Regarding the 2022 Toyota RAV4, its suspension provides is controlled but also soft enough for a good amount of comfort, easily dispatching all manner of bumps. While the bottoms of the front seats could use more padding, the seatbacks are well sculpted for comfort. There isn't a lot of adjustability on the passenger seat, so it can be difficult to find the right seating position. The RAV4 is tranquil at higher speeds until you press down hard on the gas pedal, which causes the engine to groan a bit. The climate system delivers a good amount of air flow, and the forward vents are able to be completely shut if you want them closed.
The front passenger seat might feel like it is set up too high, and you can only adjust it on the Limited or Platinum. At least the rest of the interior feels well constructed. The driver's range offers a lot of adjustments though, and the controls are all laid out smartly with clear and concise labeling to them. The sound system and climate control system are set off to themselves, but everything else seems like it is right where it should be. The touchscreen requires you to reach forward quite a ways, especially if you are trying to reach the tuning knob.
The RAV4's included tech is user-friendly enough. But for being relatively new, the touchscreen's graphics look massively outdated compared to what you see in other vehicles. The sound system does not really stand out that well either. Apple CarPlay and Android Auto are included on every trim level, which is a good thing since you will need to rely on them instead of Toyota's less-than-impressive Entune system.
You get 37.5 cubic feet with the rear seats left upright inside of the RAV4. When you fold them down, this maxes out to 69.8 cubes. Loading up cargo is simplified a bit due to the low cargo floor. The cockpit inside of the cabin has a ton of handy shelves and bins to stash all of your small items. Having a max towing capacity of 3,500 pounds is superb for a vehicle in this segment, which adds to the RAV4's overall versatility.
Toyota includes the Toyota Safety Sense bundle of advanced driver aids on all of its vehicles since they know how much all of us want to stay safe on the road every day. The 2022 Toyota Highlander is outfitted with the Safety Sense 2.5+ suite of advanced driver aids.
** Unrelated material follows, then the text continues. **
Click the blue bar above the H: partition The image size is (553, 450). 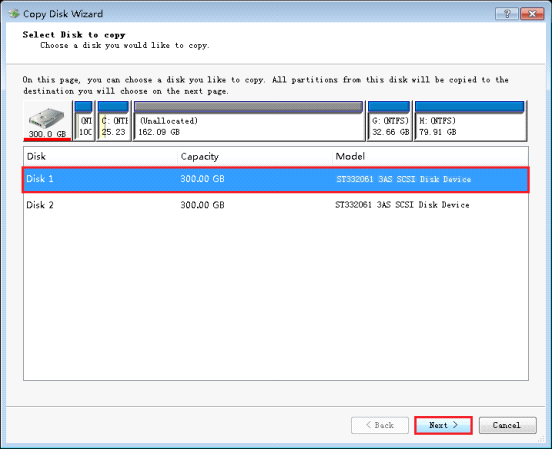tap(470, 107)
This bundles together adaptive cruise control, automatic high beams, forward collision mitigation, a lane keep system, and a traffic sign reader. The LE comes with a blind-spot monitor with rear cross-traffic alert. There are front and rear parking sensors equipped on the Limited trim level. The Platinum gives you a head-up display and adaptive headlights, which will swivel as you turn to illuminate corners even better than the standard headlights.
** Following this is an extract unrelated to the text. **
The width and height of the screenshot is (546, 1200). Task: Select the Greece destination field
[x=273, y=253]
Of course, the 2022 Toyota RAV4 comes with a similar bundle of advanced driver aids. Like the Highlander, it comes with a lane keep system, automatic high beams, a traffic sign reader, forward collision warning, and adaptive cruise control. While the XLE adds on a blind-spot monitoring system, the surround-view camera system stays on as a purely stand-alone option.
Which Model to Choose?
While the 2022 Toyota Highlander is indeed a great vehicle for its segment, if you don't need that third row, it probably isn't the vehicle for you. The 2022 Toyota RAV4 has a lot of trim level options, including a couple that work well for off-roading adventures. It has a lot of the same standard features that come on the Highlander but offers better fuel economy since it is a smaller and more nimble vehicle. Unfortunately, the standard engine isn't really up to snuff. It feels underpowered and will require a good amount of patience as you try to get it up to speed on the highway. Still, it feels like a well rounded vehicle with a lot of versatility behind it, making it a solid option for a new SUV.